Asia fusion market enters decisive phase with $5b China lead

The China Fusion Energy Corporation serves as a $2.1b national hub for artificial sun projects.

Fusion energy is gaining momentum across Asia, with China emerging as the region’s biggest backer through investments of at least $5b.

Fusion energy, which produces power by merging atoms in the same way the sun does, has entered a “decisive new phase,” with 33 countries now working together to prove the technology can be commercially viable, the International Atomic Energy Agency said in an October 2025 report.

If successful, fusion could become a major source of clean, reliable electricity as global power demand continues to rise. In a low-cost scenario, fusion could supply as much as half of global electricity by 2100.

Even if costs remain high, it could still account for about 10% of power generation, according to long-term projections.

As governments increase funding, experts are increasingly optimistic that fusion could become a long-term backbone of low-carbon energy systems.

Asian Power spoke with analysts about how fusion efforts are shaping up across the region. Here are excerpts from the interviews.

Attaurrahman Ojindaram Saibasan
Senior power analyst at GlobalData Plc

Versus coal and gas, fusion’s key potential advantage is firm, low-carbon power without combustion pollution; its disadvantage today is that it is not commercially proven and is likely expensive initially.

Versus fission, fusion aims to match fission’s firm low-carbon performance with a different safety and waste profile, but fission is available now.

Versus wind and solar, fusion would complement renewables by providing firm capacity and reducing reliance on storage and backup. Renewables win on cost and deployment speed, while fusion’s value would be in high reliability, always-available low-carbon generation—if it can be made economical and maintainable.

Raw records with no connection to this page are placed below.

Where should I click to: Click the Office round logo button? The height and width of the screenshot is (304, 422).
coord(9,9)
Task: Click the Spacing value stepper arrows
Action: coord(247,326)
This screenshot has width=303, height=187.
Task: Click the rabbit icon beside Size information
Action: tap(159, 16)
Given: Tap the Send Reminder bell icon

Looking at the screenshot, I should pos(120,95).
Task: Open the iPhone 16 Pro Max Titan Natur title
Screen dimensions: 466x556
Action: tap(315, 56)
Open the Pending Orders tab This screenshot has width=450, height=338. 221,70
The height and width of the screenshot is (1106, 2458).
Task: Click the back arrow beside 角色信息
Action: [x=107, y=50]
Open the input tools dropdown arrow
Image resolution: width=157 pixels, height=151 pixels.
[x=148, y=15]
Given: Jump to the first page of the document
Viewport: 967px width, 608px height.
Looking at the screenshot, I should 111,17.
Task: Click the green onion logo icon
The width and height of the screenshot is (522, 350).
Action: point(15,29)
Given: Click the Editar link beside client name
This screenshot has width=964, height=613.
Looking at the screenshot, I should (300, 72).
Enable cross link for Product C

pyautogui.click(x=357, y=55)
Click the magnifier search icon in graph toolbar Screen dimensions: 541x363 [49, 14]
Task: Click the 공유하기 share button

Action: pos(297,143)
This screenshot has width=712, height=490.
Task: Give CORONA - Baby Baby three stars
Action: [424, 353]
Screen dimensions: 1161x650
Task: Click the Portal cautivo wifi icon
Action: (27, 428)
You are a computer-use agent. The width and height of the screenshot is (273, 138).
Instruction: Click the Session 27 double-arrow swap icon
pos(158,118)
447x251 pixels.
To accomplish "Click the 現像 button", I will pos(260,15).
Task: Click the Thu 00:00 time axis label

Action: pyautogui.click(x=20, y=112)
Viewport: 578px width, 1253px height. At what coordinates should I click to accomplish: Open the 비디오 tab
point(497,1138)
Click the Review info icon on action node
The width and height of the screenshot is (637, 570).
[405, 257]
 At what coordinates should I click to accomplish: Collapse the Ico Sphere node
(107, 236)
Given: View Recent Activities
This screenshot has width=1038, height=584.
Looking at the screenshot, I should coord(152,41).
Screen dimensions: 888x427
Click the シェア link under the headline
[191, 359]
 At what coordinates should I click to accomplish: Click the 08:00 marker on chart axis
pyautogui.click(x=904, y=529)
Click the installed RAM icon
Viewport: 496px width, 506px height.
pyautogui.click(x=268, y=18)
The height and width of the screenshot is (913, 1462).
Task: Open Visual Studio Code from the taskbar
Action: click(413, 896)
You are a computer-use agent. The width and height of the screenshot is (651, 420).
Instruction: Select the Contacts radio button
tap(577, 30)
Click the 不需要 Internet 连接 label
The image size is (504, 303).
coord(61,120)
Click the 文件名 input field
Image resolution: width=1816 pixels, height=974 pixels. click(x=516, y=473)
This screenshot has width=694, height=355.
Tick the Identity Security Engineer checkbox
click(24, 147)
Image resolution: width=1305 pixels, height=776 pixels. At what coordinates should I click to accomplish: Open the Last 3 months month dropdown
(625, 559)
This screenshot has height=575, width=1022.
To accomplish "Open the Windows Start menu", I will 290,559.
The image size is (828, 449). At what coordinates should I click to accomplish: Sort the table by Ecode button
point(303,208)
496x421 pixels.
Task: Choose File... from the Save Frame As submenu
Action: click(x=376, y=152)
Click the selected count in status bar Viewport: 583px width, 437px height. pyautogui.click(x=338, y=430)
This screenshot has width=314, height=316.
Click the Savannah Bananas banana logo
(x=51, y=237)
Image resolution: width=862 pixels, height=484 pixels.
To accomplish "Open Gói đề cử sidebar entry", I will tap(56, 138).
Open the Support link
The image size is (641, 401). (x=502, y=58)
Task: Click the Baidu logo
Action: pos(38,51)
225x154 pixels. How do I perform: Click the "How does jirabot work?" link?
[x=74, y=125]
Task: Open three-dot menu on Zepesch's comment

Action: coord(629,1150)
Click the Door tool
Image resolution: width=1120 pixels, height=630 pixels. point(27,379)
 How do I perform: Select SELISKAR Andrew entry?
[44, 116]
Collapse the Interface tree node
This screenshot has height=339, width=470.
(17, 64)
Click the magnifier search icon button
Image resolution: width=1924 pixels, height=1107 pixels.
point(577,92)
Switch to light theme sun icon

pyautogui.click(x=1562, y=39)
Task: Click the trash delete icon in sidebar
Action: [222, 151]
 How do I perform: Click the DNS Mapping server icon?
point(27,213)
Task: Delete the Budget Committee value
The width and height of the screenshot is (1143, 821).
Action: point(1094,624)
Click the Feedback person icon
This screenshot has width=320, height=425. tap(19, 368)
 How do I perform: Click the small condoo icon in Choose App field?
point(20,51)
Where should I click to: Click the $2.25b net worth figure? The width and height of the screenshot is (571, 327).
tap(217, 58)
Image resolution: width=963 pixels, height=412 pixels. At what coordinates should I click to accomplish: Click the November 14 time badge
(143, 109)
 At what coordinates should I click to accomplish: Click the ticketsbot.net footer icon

The long-term market could be very large if fusion becomes bankable because Asia is the world’s biggest electricity-growth region and is also where firm, low-carbon capacity is most constrained by land, air quality, and fuel-import exposure. 

Some developments include China establishing the China Fusion Energy Corporation in 2025 with $2.1b in capital to serve as a national hub for its “artificial sun” projects, including the Experimental Advanced Superconducting Tokamak.

South Korea recently doubled its fusion R&D budget for 2026 and committed $866m to accelerate its commercialisation timeline to the 2030s, moving it up from 2050. Its Korea Superconducting Tokamak Advanced Research reactor set a world record in 2024 for sustaining high-temperature plasma.

India allocated $2.4b in its 2025 union budget to accelerate fusion research alongside small modular reactors.

Japan has actively partnered in international projects like the International Thermonuclear Experimental Reactor whilst developing its own domestic capabilities, such as the JT-60SA tokamak.

China is likely the largest long-run market and manufacturing base if fusion becomes commercial given scale, state-backed financing, and industrial capacity.

Japan and South Korea are strong in advanced materials, precision manufacturing, and high-field magnet supply chains, and may lead in components and engineered systems.

India is a large growth market with energy-security motivations, potential for state-led demonstration and domestic supply chain development.

Southeast Asia is likely a later adopter, with priorities being cost, reliability, and grid build-out. Fusion uptake would depend on proven economics and exportable plant designs.

The market is at a very nascent stage. Although there are ambitious plans, it is most likely possible in the next decade.

Itxaso Ariza
Chief technology officer at Tokamak Energy Ltd. 

Nuclear power plants today use fission, and that's when you take a big atom, and you split it into two, and that emits energy. But fusion, the combining of nuclei, is 100 million times more exothermic than fission, so it's a lot more energy-emitting than fission. 

We don't use fusion today because it needs very specific pressure, temperature, and confinement conditions, and we haven't quite managed to replicate those repeatedly on Earth today. But when we do, it is going to be a much better source of energy than nuclear fission because it will provide safe energy. 

Because the conditions required for fusion are so specific, if you lose one of those conditions—let's say it cools up and the temperature drops—then the reaction dies. It doesn't lead to a chain reaction as it does in fission, so you don't have the risk of a runaway condition or disaster. It also uses abundant and very safe fuel. We haven't quite yet cracked how to deploy it on Earth, but when we do, it will be the holy grail for me of energy production.

Investment is now flowing, and there are quite a few examples of interest in Asia. China is pursuing different technologies in fusion because there are different ways to achieve it, and they're trying to find out which one is the best. That's because they believe that it is the future.

Japan is at the forefront of fusion as well. There are big projects, and the most recently elected prime minister [Sanae Takaichi] is very pro-fusion. She believes fusion is going to be part of the energy solution for Japan. 

Japan is now looking to collaborate with the UK and the US, and there will be a few projects launched. Beyond that, Korea also has big fusion ambitions. They have recently been discussing collaboration with the US and the UK, and there is likely going to be a big fusion pilot plant launched in Korea in the next few months. 

Singapore also has ambitions for fusion and is looking to potentially launch a programme in the future.

A lot of these projects are expensive. I believe collaboration will make the difference in getting there faster.